By Eva Huber
20th century chamber opera composed by Benjamin Britten, based on the novella written by Henry James
Very soon I shall know,
I shall know what’s in store for me.”
I awaited the start of the evening with the same feelings the governess experiences when she’s on the stage for the first time. While the audience is ignorant of the night’s procedure, the governess starts a distinctly new period of her life, serving as a governess in a big mansion far away from home.
But firstly, one gets to know the circumstances that bring the governess to Bly.
Henry James puts the story into its frame in a somewhat more complex way than Britten’s adaptation. In the opera, the prologue is told by an anonymous man reciting a letter. The audience is even closer to the actual happenings: the reader of James’ novel hears about the story through an unknown first person narrator, who retells the evening where he heard the story from Douglas. The latter supposedly got them as a handwritten record from the governess.
In Britten’s adaptation, the audience only has to cross one of these “borders” and is, therefore, in the same place as James’ narrator. Anyone who has read James’ novel would automatically feel as part of the group on Christmas Eve, albeit one is not sitting in an old shabby haunted house but in the ostentatious premises of the Opera House. However, I immediately forgot about the fact of being in a neo-rococo theatre and I was drawn into the story. The story itself is not very plot-driven, which does not mean that it is any less brilliant. All the same, it is a dense novella – not full of happenings but rich in emotions, bewildering moments and uncanny appearances.
For us spectators, many questions arise. Are we to see a Victorian ghost story? Or are the ghosts the governess’ hallucinations and Henry James is concerned with hysteric women? Are the children innocent or are they in cahoots with the ‘dead’, Mrs. Jessel and Quint?
These questions remain unanswered until the end and the active audience will not be given a rational matter that could explain these tragic and disturbing events, which are build up steadily and escalate towards the end.
The stage gives the perfect projection surface to create this frightening atmosphere, which is equal to what one experiences when reading the book. The stage is divided by two plain white walls with cut out windows, and it is constantly turning in both direction – sometimes very slowly, sometimes a bit faster. Thus, the perspective of the scenery changes, modifies and challenges the viewer’s orientation. Only very few objects are occasionally incorporated, for instance a doll house or a bench. The simplicity of the stage scenery with its bright cold lighting is effective as it leaves the room open and makes it almost impossible for the characters to hide. The boundary between indoors and outdoors is unclearly set and makes the whole scene even more puzzling.

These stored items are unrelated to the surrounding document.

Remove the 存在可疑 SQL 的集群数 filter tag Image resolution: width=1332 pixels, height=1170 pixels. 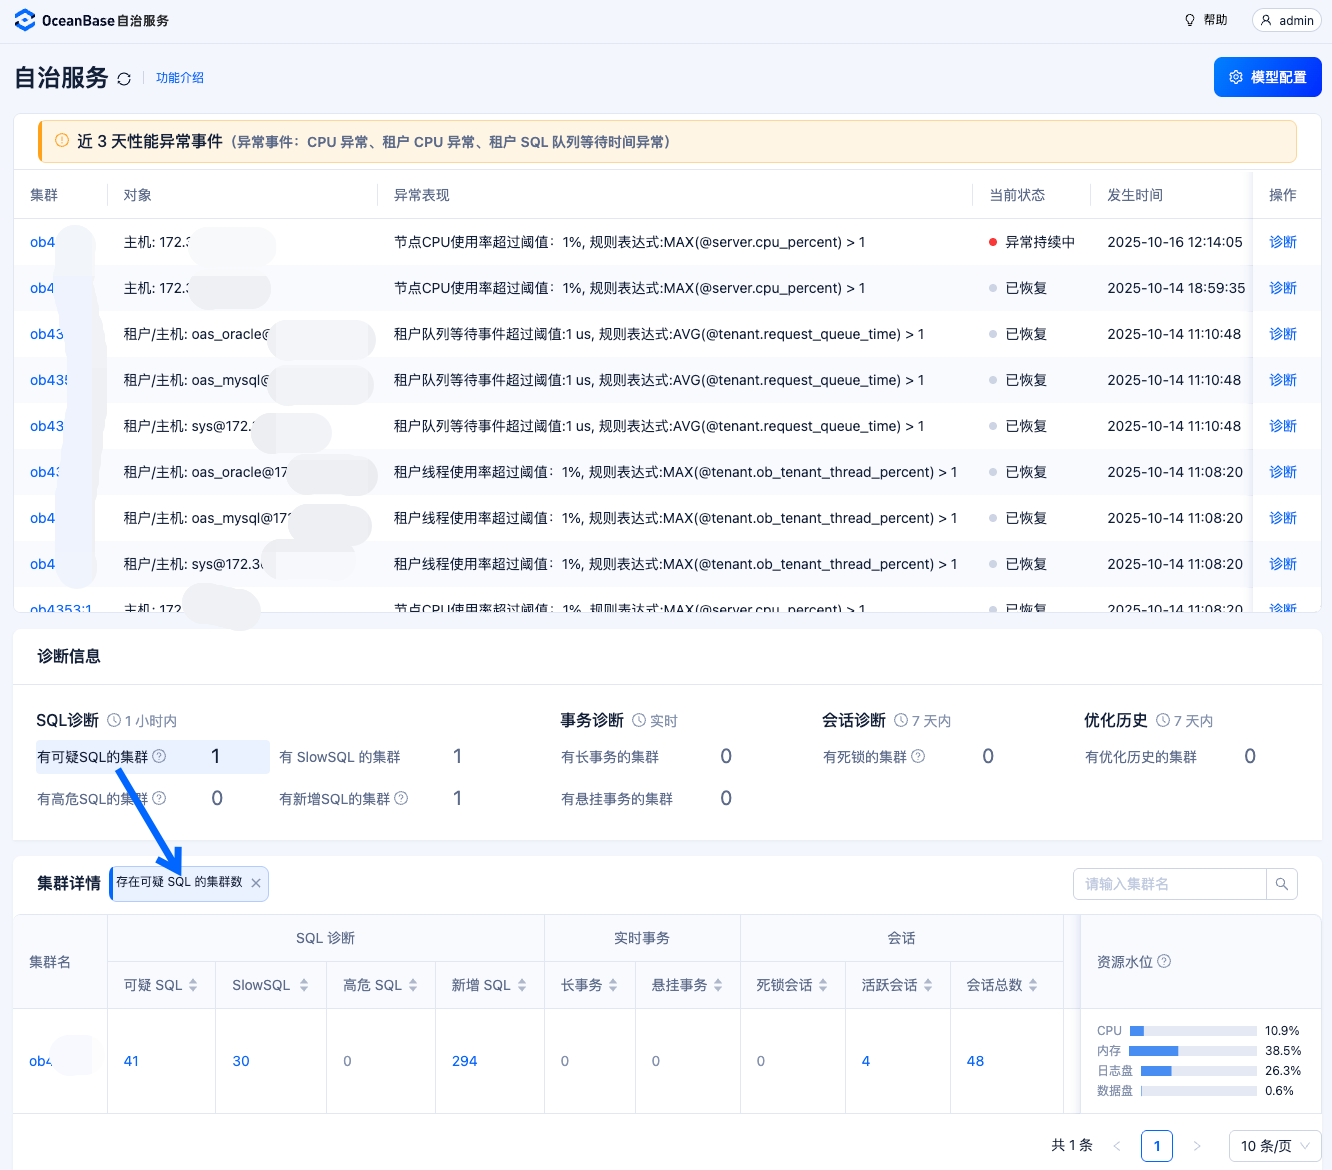point(256,883)
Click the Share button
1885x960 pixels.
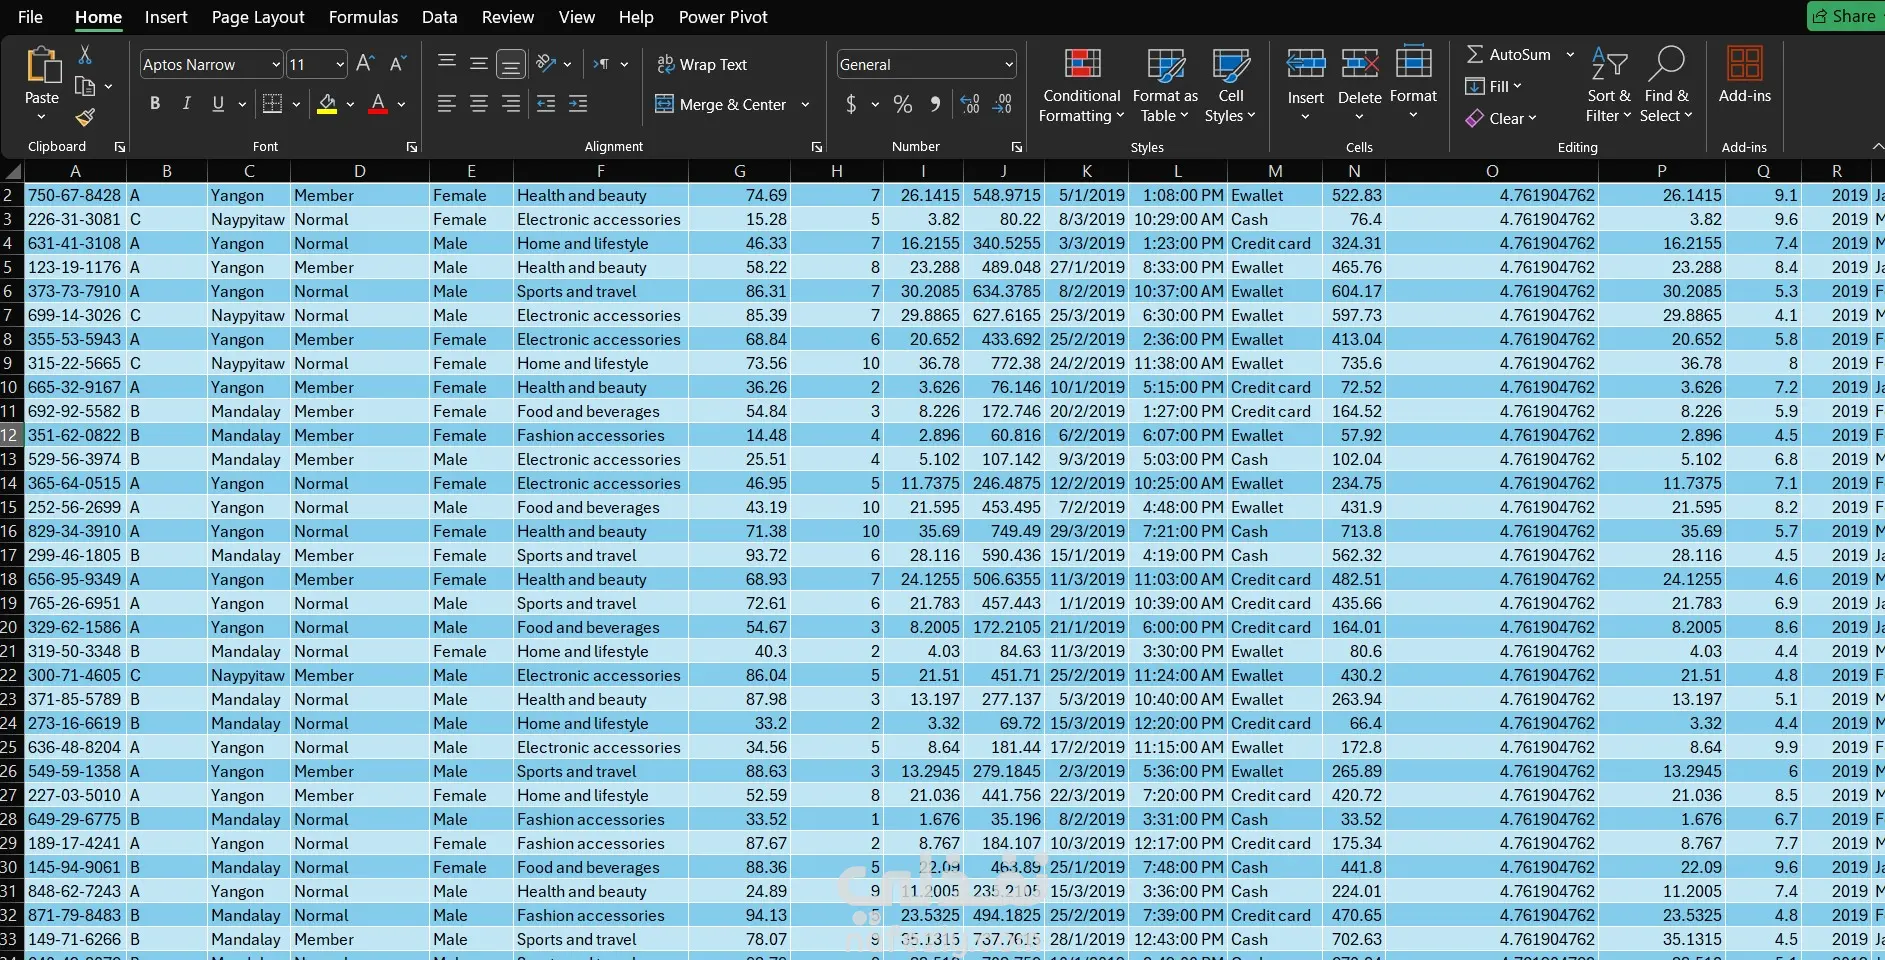pyautogui.click(x=1844, y=16)
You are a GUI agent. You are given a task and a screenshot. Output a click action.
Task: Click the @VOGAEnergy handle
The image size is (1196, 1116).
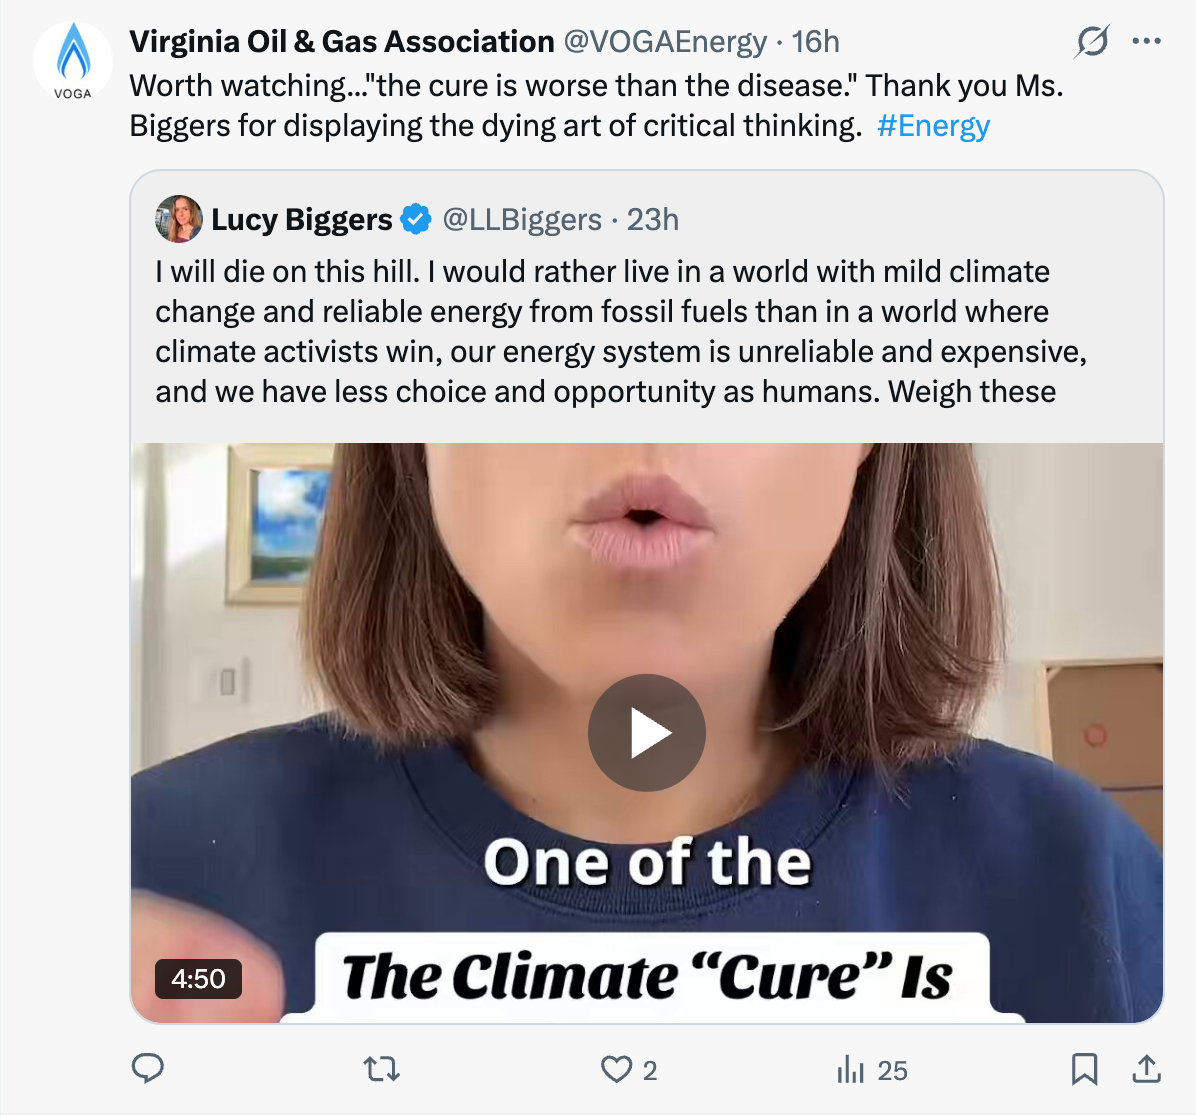coord(665,42)
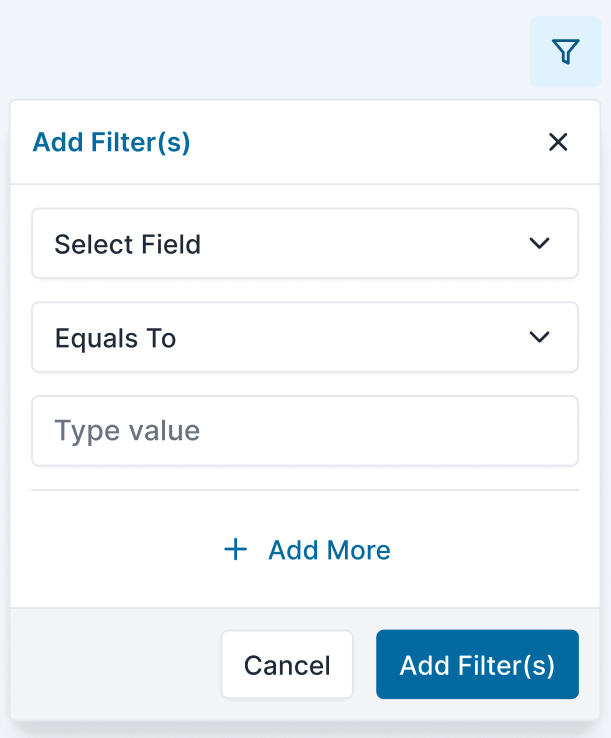
Task: Toggle the filter panel via funnel button
Action: 566,51
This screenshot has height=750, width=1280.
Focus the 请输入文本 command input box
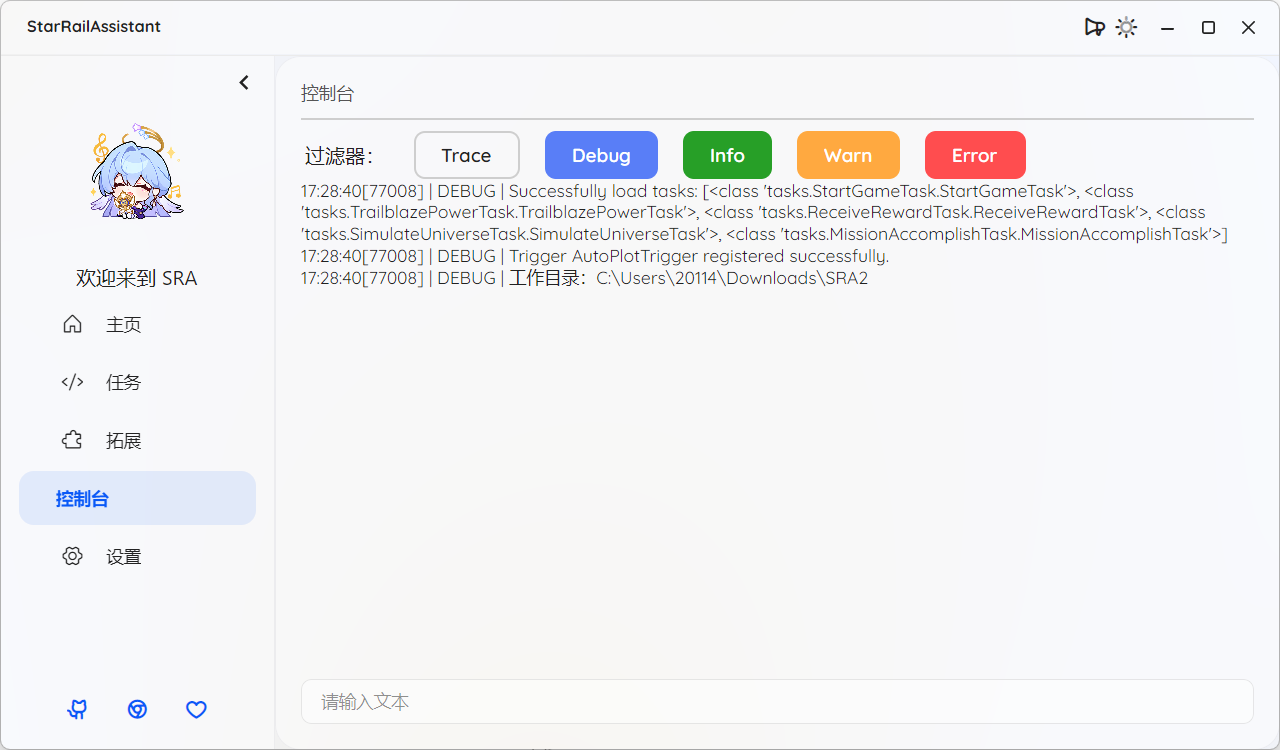(x=776, y=702)
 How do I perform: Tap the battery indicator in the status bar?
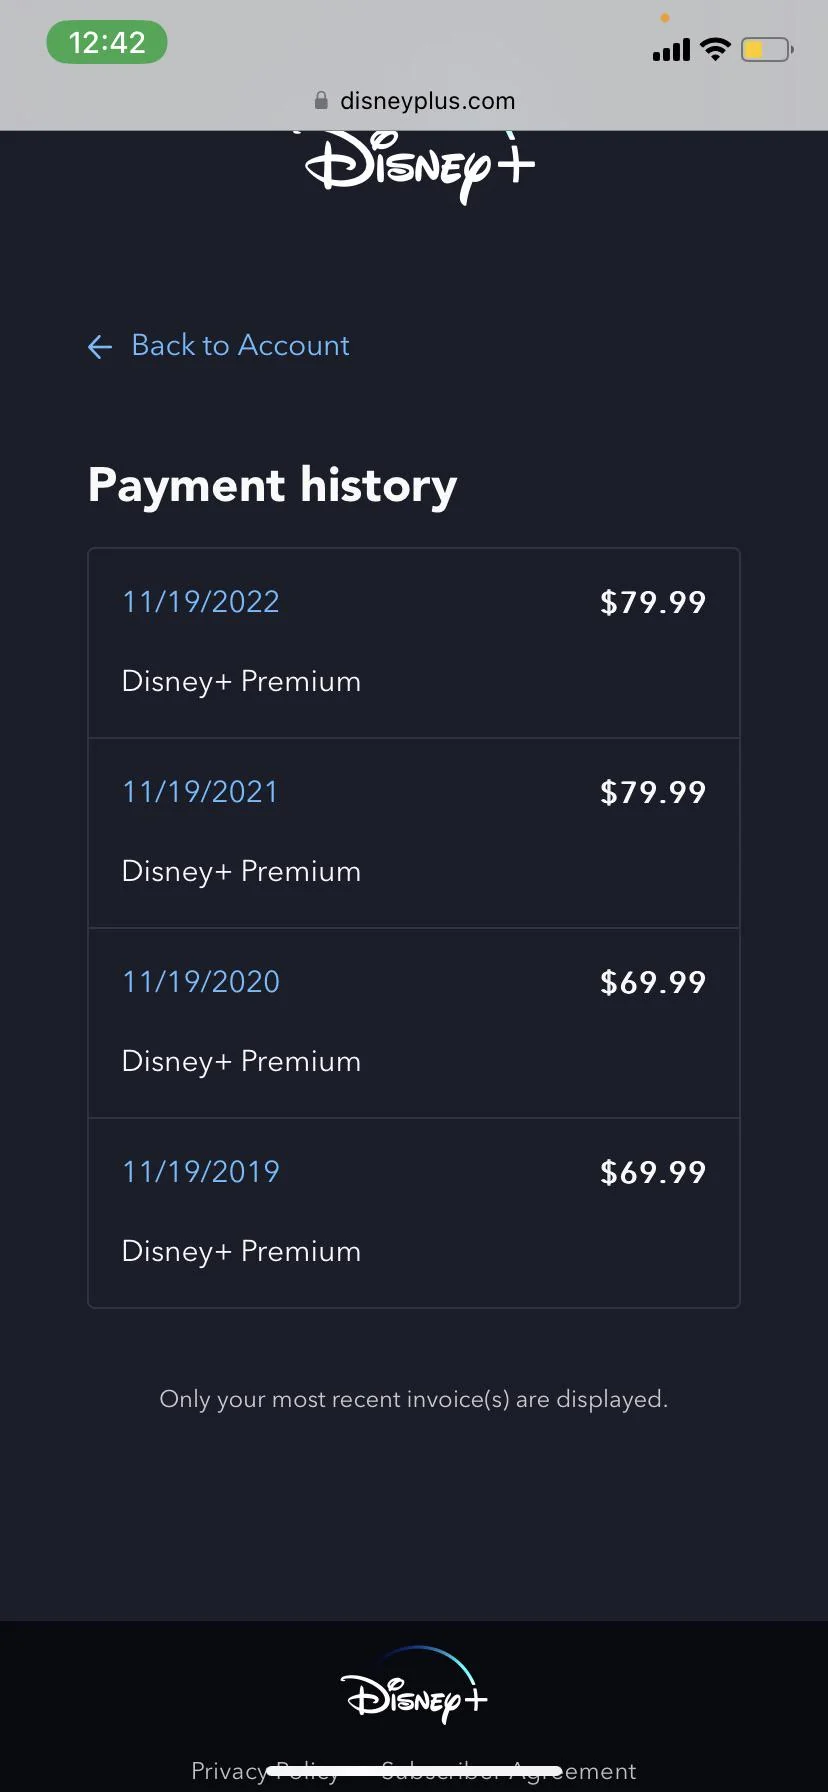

The formally structured music composed by Benjamin Britten is emphasised by the 16 times the curtain is dropped. The orchestra only consists of 13 musicians, who contribute significantly to the ghostly atmosphere. With their precise playing, they maintain the tension until the very end.
It does not matter whether you have read the book or not (although, I encourage you to do so!) – this opera is definitely worth seeing.
(As students, we are lucky enough to be able to get hold of very good seats. Just be there 30 minutes prior to the start and pay 20.- for the best seats that are still available. So if you have not made any plans for Saturday (17 October), you definitely know what to do now. If not, they The Turn of the Screw plays for the last time on 23 October.)